Print each of the entries below line for line and unchanged, omitting the pictures.

***** Dataset records

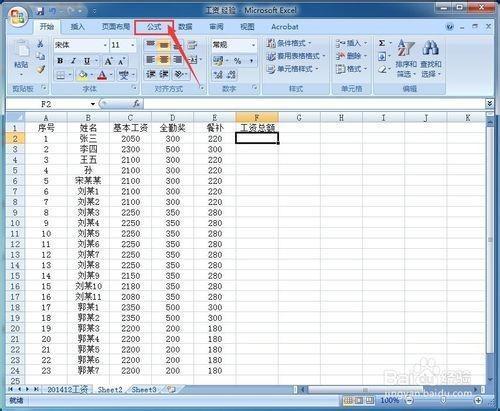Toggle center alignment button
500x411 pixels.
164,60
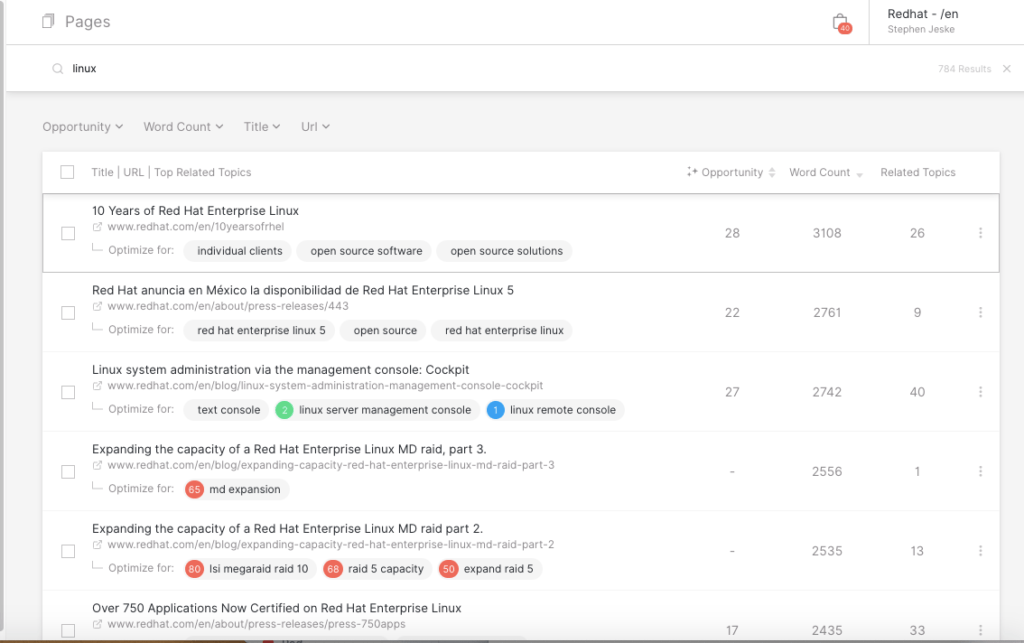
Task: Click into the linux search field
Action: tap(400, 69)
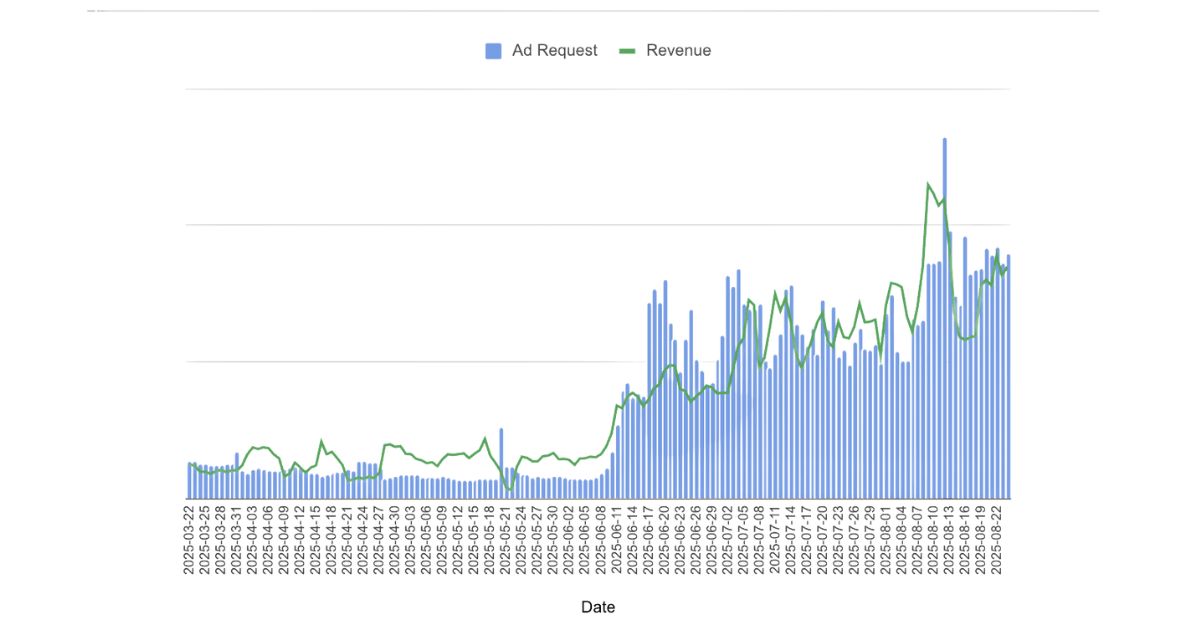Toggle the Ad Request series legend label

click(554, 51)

**********

◆ Written solution ◆
Toggle center alignment button
500x411 pixels.
164,60
Task: Click into the linux search field
Action: tap(400, 69)
Toggle the Ad Request series legend label

click(554, 51)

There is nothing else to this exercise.